=== Begin Enclosure ===

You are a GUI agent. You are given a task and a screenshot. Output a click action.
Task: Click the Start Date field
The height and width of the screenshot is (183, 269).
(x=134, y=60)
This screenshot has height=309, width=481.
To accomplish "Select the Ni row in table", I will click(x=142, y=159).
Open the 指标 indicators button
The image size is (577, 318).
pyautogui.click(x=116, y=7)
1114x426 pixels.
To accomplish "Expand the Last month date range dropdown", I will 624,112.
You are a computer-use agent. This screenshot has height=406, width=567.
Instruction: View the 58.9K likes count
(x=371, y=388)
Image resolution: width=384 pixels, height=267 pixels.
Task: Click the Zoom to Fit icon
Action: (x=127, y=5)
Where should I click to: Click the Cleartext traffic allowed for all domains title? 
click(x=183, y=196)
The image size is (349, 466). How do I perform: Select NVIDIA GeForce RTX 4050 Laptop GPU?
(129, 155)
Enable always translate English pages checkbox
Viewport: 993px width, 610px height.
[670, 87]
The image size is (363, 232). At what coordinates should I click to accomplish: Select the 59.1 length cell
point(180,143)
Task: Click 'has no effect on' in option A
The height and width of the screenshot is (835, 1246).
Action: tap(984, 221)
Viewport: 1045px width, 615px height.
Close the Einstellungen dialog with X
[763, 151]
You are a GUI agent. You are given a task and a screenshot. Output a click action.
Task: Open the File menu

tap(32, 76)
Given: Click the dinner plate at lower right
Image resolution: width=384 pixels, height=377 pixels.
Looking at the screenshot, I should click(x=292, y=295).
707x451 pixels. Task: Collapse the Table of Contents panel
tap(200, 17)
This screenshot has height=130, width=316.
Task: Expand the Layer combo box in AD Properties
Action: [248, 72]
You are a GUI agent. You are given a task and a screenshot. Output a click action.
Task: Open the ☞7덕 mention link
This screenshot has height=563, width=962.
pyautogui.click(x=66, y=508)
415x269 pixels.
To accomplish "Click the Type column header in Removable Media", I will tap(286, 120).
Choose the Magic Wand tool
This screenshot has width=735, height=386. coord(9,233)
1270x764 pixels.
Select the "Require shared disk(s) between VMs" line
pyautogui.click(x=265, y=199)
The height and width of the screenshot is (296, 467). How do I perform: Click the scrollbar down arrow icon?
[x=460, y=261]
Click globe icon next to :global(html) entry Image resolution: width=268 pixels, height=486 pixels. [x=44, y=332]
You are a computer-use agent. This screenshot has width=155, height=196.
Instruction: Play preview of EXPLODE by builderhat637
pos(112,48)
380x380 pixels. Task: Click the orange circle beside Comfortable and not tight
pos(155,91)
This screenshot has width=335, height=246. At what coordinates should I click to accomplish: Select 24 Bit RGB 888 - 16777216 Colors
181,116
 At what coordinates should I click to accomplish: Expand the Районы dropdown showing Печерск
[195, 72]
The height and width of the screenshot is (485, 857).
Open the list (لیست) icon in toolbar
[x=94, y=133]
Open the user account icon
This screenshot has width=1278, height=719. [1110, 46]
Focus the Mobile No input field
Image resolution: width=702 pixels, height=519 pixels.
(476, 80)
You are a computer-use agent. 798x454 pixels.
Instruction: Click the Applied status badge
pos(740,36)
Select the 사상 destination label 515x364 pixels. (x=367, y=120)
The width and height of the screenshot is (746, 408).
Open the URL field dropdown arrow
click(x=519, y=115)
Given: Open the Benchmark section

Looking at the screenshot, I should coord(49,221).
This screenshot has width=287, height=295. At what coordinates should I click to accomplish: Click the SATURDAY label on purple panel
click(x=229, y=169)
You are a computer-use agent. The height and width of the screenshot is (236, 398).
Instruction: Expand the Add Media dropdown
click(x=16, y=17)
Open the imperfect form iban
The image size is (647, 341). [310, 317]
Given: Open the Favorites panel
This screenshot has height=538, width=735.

=== End Enclosure ===

▸ PROBLEM REQUIREMENTS
Write all the data out again, word for word.

▸ ANSWER FOR THIS EXERCISE
You are a GUI agent. You are given a task and a screenshot. Output a click action.
Task: Click the Start Date field
The height and width of the screenshot is (183, 269).
(x=134, y=60)
This screenshot has height=309, width=481.
To accomplish "Select the Ni row in table", I will click(x=142, y=159).
Open the 指标 indicators button
The image size is (577, 318).
pyautogui.click(x=116, y=7)
1114x426 pixels.
To accomplish "Expand the Last month date range dropdown", I will 624,112.
You are a computer-use agent. This screenshot has height=406, width=567.
Instruction: View the 58.9K likes count
(x=371, y=388)
Image resolution: width=384 pixels, height=267 pixels.
Task: Click the Zoom to Fit icon
Action: (x=127, y=5)
Where should I click to: Click the Cleartext traffic allowed for all domains title? 
click(x=183, y=196)
The image size is (349, 466). How do I perform: Select NVIDIA GeForce RTX 4050 Laptop GPU?
(129, 155)
Enable always translate English pages checkbox
Viewport: 993px width, 610px height.
[670, 87]
The image size is (363, 232). At what coordinates should I click to accomplish: Select the 59.1 length cell
point(180,143)
Task: Click 'has no effect on' in option A
The height and width of the screenshot is (835, 1246).
Action: tap(984, 221)
Viewport: 1045px width, 615px height.
Close the Einstellungen dialog with X
[763, 151]
You are a GUI agent. You are given a task and a screenshot. Output a click action.
Task: Open the File menu

tap(32, 76)
Given: Click the dinner plate at lower right
Image resolution: width=384 pixels, height=377 pixels.
Looking at the screenshot, I should click(x=292, y=295).
707x451 pixels. Task: Collapse the Table of Contents panel
tap(200, 17)
This screenshot has height=130, width=316.
Task: Expand the Layer combo box in AD Properties
Action: [248, 72]
You are a GUI agent. You are given a task and a screenshot. Output a click action.
Task: Open the ☞7덕 mention link
This screenshot has height=563, width=962.
pyautogui.click(x=66, y=508)
415x269 pixels.
To accomplish "Click the Type column header in Removable Media", I will tap(286, 120).
Choose the Magic Wand tool
This screenshot has width=735, height=386. coord(9,233)
1270x764 pixels.
Select the "Require shared disk(s) between VMs" line
pyautogui.click(x=265, y=199)
The height and width of the screenshot is (296, 467). How do I perform: Click the scrollbar down arrow icon?
[x=460, y=261]
Click globe icon next to :global(html) entry Image resolution: width=268 pixels, height=486 pixels. [x=44, y=332]
You are a computer-use agent. This screenshot has width=155, height=196.
Instruction: Play preview of EXPLODE by builderhat637
pos(112,48)
380x380 pixels. Task: Click the orange circle beside Comfortable and not tight
pos(155,91)
This screenshot has width=335, height=246. At what coordinates should I click to accomplish: Select 24 Bit RGB 888 - 16777216 Colors
181,116
 At what coordinates should I click to accomplish: Expand the Районы dropdown showing Печерск
[195, 72]
The height and width of the screenshot is (485, 857).
Open the list (لیست) icon in toolbar
[x=94, y=133]
Open the user account icon
This screenshot has width=1278, height=719. [1110, 46]
Focus the Mobile No input field
Image resolution: width=702 pixels, height=519 pixels.
(476, 80)
You are a computer-use agent. 798x454 pixels.
Instruction: Click the Applied status badge
pos(740,36)
Select the 사상 destination label 515x364 pixels. (x=367, y=120)
The width and height of the screenshot is (746, 408).
Open the URL field dropdown arrow
click(x=519, y=115)
Given: Open the Benchmark section

Looking at the screenshot, I should coord(49,221).
This screenshot has width=287, height=295. At what coordinates should I click to accomplish: Click the SATURDAY label on purple panel
click(x=229, y=169)
You are a computer-use agent. The height and width of the screenshot is (236, 398).
Instruction: Expand the Add Media dropdown
click(x=16, y=17)
Open the imperfect form iban
The image size is (647, 341). [310, 317]
Given: Open the Favorites panel
This screenshot has height=538, width=735.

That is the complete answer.